• Assigned task:
Reproduce all of the following data verbatim, line by line, without any alteration.

• Excerpted records:
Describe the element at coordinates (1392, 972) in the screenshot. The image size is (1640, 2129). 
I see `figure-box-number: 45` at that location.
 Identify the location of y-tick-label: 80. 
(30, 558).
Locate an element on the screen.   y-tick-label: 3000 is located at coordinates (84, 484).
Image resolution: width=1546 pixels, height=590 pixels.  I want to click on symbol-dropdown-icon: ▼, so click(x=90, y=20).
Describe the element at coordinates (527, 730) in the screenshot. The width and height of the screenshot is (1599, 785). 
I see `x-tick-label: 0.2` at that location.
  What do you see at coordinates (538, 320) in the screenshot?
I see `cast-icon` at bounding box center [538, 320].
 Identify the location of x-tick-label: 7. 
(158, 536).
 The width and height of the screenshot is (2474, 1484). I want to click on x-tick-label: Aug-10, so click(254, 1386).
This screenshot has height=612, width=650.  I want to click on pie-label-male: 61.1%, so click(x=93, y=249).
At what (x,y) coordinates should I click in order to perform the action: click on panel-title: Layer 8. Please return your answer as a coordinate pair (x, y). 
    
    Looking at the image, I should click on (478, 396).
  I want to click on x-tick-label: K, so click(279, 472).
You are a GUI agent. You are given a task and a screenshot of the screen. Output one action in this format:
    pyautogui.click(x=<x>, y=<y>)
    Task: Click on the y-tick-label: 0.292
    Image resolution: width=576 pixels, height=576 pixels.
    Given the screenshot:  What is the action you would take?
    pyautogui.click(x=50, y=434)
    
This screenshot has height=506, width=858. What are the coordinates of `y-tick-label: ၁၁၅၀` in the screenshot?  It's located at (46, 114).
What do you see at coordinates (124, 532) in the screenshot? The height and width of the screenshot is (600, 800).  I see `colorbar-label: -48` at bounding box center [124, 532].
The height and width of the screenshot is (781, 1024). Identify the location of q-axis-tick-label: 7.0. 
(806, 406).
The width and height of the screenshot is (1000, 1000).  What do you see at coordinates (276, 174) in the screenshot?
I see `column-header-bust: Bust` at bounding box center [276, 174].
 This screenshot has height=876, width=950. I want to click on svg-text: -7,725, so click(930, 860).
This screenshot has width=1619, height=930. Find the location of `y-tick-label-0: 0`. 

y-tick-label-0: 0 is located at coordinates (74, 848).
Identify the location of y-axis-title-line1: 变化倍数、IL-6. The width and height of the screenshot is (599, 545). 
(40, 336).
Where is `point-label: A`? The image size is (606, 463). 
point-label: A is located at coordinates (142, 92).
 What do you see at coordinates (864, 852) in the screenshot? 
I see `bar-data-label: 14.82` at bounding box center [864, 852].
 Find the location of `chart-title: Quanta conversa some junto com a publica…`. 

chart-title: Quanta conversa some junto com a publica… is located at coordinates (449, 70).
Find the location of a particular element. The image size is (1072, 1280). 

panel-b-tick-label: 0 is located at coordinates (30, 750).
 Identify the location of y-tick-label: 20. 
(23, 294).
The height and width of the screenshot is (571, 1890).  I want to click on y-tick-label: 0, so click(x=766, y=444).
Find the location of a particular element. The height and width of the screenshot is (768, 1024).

• Expected answer:
Describe the element at coordinates (1392, 972) in the screenshot. The image size is (1640, 2129). 
I see `figure-box-number: 45` at that location.
 Identify the location of y-tick-label: 80. 
(30, 558).
Locate an element on the screen.   y-tick-label: 3000 is located at coordinates (84, 484).
Image resolution: width=1546 pixels, height=590 pixels.  I want to click on symbol-dropdown-icon: ▼, so click(x=90, y=20).
Describe the element at coordinates (527, 730) in the screenshot. The width and height of the screenshot is (1599, 785). 
I see `x-tick-label: 0.2` at that location.
  What do you see at coordinates (538, 320) in the screenshot?
I see `cast-icon` at bounding box center [538, 320].
 Identify the location of x-tick-label: 7. 
(158, 536).
 The width and height of the screenshot is (2474, 1484). I want to click on x-tick-label: Aug-10, so click(254, 1386).
This screenshot has height=612, width=650.  I want to click on pie-label-male: 61.1%, so click(x=93, y=249).
At what (x,y) coordinates should I click in order to perform the action: click on panel-title: Layer 8. Please return your answer as a coordinate pair (x, y). 
    
    Looking at the image, I should click on (478, 396).
  I want to click on x-tick-label: K, so click(279, 472).
You are a GUI agent. You are given a task and a screenshot of the screen. Output one action in this format:
    pyautogui.click(x=<x>, y=<y>)
    Task: Click on the y-tick-label: 0.292
    Image resolution: width=576 pixels, height=576 pixels.
    Given the screenshot:  What is the action you would take?
    pyautogui.click(x=50, y=434)
    
This screenshot has height=506, width=858. What are the coordinates of `y-tick-label: ၁၁၅၀` in the screenshot?  It's located at (46, 114).
What do you see at coordinates (124, 532) in the screenshot? The height and width of the screenshot is (600, 800).  I see `colorbar-label: -48` at bounding box center [124, 532].
The height and width of the screenshot is (781, 1024). Identify the location of q-axis-tick-label: 7.0. 
(806, 406).
The width and height of the screenshot is (1000, 1000).  What do you see at coordinates (276, 174) in the screenshot?
I see `column-header-bust: Bust` at bounding box center [276, 174].
 This screenshot has height=876, width=950. I want to click on svg-text: -7,725, so click(930, 860).
This screenshot has width=1619, height=930. Find the location of `y-tick-label-0: 0`. 

y-tick-label-0: 0 is located at coordinates (74, 848).
Identify the location of y-axis-title-line1: 变化倍数、IL-6. The width and height of the screenshot is (599, 545). 
(40, 336).
Where is `point-label: A`? The image size is (606, 463). 
point-label: A is located at coordinates (142, 92).
 What do you see at coordinates (864, 852) in the screenshot? 
I see `bar-data-label: 14.82` at bounding box center [864, 852].
 Find the location of `chart-title: Quanta conversa some junto com a publica…`. 

chart-title: Quanta conversa some junto com a publica… is located at coordinates (449, 70).
Find the location of a particular element. The image size is (1072, 1280). 

panel-b-tick-label: 0 is located at coordinates (30, 750).
 Identify the location of y-tick-label: 20. 
(23, 294).
The height and width of the screenshot is (571, 1890).  I want to click on y-tick-label: 0, so click(x=766, y=444).
Find the location of a particular element. The height and width of the screenshot is (768, 1024).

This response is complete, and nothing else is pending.